Continue the interview with The Silent Comedy, starting right after the band's answer about whiskey drinking and religious experience.

— BEGIN Document text —

Interview: The Silent Comedy talk whiskey revival, Dave Mathews, Incubus and hot sauce

I went to see ZZ Ward in Tampa at The Ritz a couple of weeks ago. I was very excited to see her perform in person and was curious about the opening band The Silent Comedy that was doing this leg of the tour with her. Can I just say WOW?  They were utterly, holy amazing!  Their energy tangibly charged up the room by the first song. People were smiling and clapping and looking at each other incredulously by the 3rd song. Everyone was thinking: Why aren’t these guys totally famous?

By the last song the audience felt connected like old comrade drinking buddies, raising our cups to God and the fleetingness of life and the joy of feeling music that is honest and unapologetic.

I was first in line at the merch table after the show and immediately asked the guys for an interview (after I bought a t-shirt and had them all sign my CD). Jeremiah responded enthusiastically  and gave me their card. The awesome interview with Joshua follows.


photo by Rebecca Joelson (

Interview June 20, 2013

i kill tv: You call your style of music “whiskey tent revival,” these two worlds seem far apart at first. How did they come to merge together?


Well, I think that we are pretty interested in the duality of man. No one is all righteous, or all evil. Everyone is a mix of the altar boy and the whiskey swigger. Apart from that, it speaks to the feeling of the shows. There is quite a lot of whiskey drinking, on and off stage, and on our best nights, the crowd also undergoes something akin to a religious experience.

— END Document text —
— BEGIN Data records —

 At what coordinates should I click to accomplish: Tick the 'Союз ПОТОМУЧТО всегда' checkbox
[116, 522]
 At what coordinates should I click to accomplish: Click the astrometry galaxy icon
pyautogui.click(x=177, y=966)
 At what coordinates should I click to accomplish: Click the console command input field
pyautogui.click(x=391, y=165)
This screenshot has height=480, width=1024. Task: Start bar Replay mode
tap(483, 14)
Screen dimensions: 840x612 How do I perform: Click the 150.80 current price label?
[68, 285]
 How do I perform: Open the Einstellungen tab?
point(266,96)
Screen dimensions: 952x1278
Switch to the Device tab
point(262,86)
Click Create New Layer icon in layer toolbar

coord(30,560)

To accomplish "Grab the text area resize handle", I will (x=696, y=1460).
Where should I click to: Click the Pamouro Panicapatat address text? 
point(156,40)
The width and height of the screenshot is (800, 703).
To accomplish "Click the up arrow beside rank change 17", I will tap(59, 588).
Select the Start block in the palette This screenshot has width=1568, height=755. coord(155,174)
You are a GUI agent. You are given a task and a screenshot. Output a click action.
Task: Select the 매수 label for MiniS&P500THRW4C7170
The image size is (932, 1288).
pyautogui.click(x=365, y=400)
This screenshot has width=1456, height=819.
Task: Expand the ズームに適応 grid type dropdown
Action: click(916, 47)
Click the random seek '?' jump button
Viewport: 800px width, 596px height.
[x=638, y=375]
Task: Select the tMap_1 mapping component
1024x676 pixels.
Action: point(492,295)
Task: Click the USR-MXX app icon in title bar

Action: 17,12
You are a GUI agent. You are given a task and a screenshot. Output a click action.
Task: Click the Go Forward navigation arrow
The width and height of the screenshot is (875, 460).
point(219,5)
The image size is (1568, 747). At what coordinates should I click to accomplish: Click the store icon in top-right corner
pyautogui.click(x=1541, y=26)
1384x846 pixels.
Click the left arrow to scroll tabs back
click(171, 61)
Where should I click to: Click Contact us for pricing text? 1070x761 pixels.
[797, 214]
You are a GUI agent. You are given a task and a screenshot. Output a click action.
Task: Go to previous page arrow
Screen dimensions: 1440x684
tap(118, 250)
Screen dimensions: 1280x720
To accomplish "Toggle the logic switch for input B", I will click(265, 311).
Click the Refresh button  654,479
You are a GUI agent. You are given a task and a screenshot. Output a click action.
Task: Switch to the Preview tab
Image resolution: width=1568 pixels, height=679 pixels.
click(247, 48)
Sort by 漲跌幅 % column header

— END Data records —

| The response |
i kill tv: What was your understanding of creative energy as a child? How has this evolved into the music you play today?


I’m not sure that I had an understanding of creative energy as a child. Creativity was something that I was totally saturated with in my upbringing. My whole family is creative, and we were constantly surrounded by visual art, music, writing, etc. The energy came into it with make believe. I felt an incredible excitement and electricity around pretending with friends when I was a child. Looking back on it, that is very similar to the feeling of playing shows with a band. In a way, we are playing cowboys and indians every night. And it is still exciting.


i kill tv: How are the songs born into the band? When and where do you get your best song ideas? Who writes them?


My brother and I bring songs to each other in various stages of completion. We generally work on the ideas for a while until they have a bit more meat on their bones, then bring them to the band. Recently, that process has changed a bit. Jeremiah spends a lot of time fleshing out the songs in the studio. He’ll often play all of the parts and make a recording that the rest of us can listen to and learn. Eventually, we get together and play it live to discover the life in the song.

I always get my best ideas when I am doing another activity. It used to be at school, but now the greatest ideas come when I am running around doing non-creative tasks. Doing something mundane activates the creative centers of my brain.

ikilltv: In the ten years of intense travel with your father from 1996 to 2006, what stands out in your mind as a single life altering incident/experience that occurred?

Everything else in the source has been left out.